Copy the data listing below word for word, beginning at its first line and stopping after the line that contains "tap(237, 40)".

Data listing:
• • • • •

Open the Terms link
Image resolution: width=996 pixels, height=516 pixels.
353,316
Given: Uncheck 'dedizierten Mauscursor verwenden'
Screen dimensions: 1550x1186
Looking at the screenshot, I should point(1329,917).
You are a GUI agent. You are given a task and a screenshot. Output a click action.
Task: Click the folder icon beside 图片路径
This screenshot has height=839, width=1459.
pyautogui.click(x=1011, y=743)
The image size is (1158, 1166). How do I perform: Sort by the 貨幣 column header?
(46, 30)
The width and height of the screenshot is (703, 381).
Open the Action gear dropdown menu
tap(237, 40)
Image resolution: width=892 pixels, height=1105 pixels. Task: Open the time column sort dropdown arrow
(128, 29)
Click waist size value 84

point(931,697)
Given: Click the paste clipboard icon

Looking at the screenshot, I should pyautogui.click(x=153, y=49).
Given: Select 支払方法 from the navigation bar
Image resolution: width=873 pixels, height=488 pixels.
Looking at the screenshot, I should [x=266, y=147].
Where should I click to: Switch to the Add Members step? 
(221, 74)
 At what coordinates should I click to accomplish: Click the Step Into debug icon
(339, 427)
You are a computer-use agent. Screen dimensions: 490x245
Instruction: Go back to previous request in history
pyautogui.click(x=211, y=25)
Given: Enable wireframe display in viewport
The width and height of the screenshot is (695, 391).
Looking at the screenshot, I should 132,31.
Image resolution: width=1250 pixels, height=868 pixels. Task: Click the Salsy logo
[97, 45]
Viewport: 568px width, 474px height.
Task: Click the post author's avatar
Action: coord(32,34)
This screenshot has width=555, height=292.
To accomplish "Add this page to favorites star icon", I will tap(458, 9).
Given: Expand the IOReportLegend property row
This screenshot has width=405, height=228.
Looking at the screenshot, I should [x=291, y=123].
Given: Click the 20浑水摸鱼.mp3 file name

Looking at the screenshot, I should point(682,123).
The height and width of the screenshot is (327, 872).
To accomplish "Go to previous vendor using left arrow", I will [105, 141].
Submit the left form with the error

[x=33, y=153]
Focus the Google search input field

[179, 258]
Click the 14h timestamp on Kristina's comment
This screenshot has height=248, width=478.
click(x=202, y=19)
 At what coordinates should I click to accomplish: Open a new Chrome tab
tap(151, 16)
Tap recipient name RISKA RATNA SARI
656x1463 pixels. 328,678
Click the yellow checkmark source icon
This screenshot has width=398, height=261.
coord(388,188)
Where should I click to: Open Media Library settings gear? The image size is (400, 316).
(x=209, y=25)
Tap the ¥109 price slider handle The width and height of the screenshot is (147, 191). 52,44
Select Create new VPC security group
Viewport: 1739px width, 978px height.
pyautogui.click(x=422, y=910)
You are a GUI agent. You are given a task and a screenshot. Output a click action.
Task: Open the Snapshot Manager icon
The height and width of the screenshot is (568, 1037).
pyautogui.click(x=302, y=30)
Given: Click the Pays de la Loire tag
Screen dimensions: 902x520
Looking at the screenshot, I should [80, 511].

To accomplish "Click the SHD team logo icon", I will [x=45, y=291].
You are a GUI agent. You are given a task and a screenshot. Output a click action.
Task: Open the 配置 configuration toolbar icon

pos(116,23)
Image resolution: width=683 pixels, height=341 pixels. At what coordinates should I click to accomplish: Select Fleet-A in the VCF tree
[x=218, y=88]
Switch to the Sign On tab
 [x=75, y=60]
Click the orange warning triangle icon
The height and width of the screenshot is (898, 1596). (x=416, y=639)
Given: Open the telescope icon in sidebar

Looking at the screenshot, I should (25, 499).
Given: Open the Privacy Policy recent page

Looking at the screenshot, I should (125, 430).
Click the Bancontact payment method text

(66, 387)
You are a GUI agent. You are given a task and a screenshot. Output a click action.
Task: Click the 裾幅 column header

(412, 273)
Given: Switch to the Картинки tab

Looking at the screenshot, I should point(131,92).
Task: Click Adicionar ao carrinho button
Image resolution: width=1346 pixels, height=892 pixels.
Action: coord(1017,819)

• • • • •

▸ **Answer to the problem**:
Open the Terms link
Image resolution: width=996 pixels, height=516 pixels.
353,316
Given: Uncheck 'dedizierten Mauscursor verwenden'
Screen dimensions: 1550x1186
Looking at the screenshot, I should point(1329,917).
You are a GUI agent. You are given a task and a screenshot. Output a click action.
Task: Click the folder icon beside 图片路径
This screenshot has height=839, width=1459.
pyautogui.click(x=1011, y=743)
The image size is (1158, 1166). How do I perform: Sort by the 貨幣 column header?
(46, 30)
The width and height of the screenshot is (703, 381).
Open the Action gear dropdown menu
tap(237, 40)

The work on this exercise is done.